DIRECTIONS FOR THIS TASK –
Copy out the records from their first line through the line containing "coord(499,328)", requests included, and offset every coordinate in the answers by -122.

= = = = =

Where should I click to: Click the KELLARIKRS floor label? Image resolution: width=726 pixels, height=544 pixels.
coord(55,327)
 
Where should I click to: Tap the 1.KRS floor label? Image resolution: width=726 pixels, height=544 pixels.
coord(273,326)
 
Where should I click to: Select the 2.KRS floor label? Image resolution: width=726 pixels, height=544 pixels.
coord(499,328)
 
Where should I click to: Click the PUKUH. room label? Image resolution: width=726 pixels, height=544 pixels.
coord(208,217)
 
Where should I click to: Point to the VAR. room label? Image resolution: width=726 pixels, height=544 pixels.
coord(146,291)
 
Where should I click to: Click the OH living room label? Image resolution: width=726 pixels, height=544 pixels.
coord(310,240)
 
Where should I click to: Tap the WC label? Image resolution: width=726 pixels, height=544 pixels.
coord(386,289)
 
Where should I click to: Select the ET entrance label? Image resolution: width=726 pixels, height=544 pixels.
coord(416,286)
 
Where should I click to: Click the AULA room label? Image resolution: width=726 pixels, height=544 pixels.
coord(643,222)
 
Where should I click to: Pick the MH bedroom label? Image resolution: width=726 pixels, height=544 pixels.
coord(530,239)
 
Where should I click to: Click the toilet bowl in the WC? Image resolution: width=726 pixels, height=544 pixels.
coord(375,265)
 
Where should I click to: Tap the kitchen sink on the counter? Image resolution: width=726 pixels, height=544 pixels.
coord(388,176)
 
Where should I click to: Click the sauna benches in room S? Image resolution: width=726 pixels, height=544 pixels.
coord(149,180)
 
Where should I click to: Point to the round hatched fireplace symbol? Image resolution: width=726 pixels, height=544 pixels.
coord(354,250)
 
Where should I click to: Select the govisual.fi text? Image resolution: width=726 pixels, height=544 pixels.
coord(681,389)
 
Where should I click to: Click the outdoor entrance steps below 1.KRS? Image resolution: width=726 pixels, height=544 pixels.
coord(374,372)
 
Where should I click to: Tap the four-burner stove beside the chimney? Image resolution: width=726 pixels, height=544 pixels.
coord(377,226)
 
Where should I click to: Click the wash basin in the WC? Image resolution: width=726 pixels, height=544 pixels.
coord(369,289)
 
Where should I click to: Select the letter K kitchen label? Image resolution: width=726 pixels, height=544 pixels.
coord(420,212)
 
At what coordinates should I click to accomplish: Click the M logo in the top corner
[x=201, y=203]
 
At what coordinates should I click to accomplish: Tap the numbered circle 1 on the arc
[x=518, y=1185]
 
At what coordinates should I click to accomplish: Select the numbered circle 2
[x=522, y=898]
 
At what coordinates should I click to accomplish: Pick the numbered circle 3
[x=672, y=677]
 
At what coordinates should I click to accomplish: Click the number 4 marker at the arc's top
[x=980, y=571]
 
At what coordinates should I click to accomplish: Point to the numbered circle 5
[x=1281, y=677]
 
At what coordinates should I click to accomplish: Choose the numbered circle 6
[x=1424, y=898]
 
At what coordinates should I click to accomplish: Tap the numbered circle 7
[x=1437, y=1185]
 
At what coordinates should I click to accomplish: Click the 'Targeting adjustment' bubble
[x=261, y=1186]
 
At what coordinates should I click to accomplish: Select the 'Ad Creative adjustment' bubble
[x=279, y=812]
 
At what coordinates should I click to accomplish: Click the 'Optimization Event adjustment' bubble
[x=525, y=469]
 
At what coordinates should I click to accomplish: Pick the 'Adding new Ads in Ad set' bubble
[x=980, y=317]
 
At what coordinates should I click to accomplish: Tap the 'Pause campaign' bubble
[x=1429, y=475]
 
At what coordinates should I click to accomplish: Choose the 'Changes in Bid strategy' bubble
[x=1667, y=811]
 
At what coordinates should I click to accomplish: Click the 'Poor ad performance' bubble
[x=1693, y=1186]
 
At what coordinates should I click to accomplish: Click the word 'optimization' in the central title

= = = = =

OUTPUT BELOW –
Where should I click to: Click the KELLARIKRS floor label? Image resolution: width=726 pixels, height=544 pixels.
coord(-67,205)
 
Where should I click to: Tap the 1.KRS floor label? Image resolution: width=726 pixels, height=544 pixels.
coord(151,204)
 
Where should I click to: Select the 2.KRS floor label? Image resolution: width=726 pixels, height=544 pixels.
coord(377,206)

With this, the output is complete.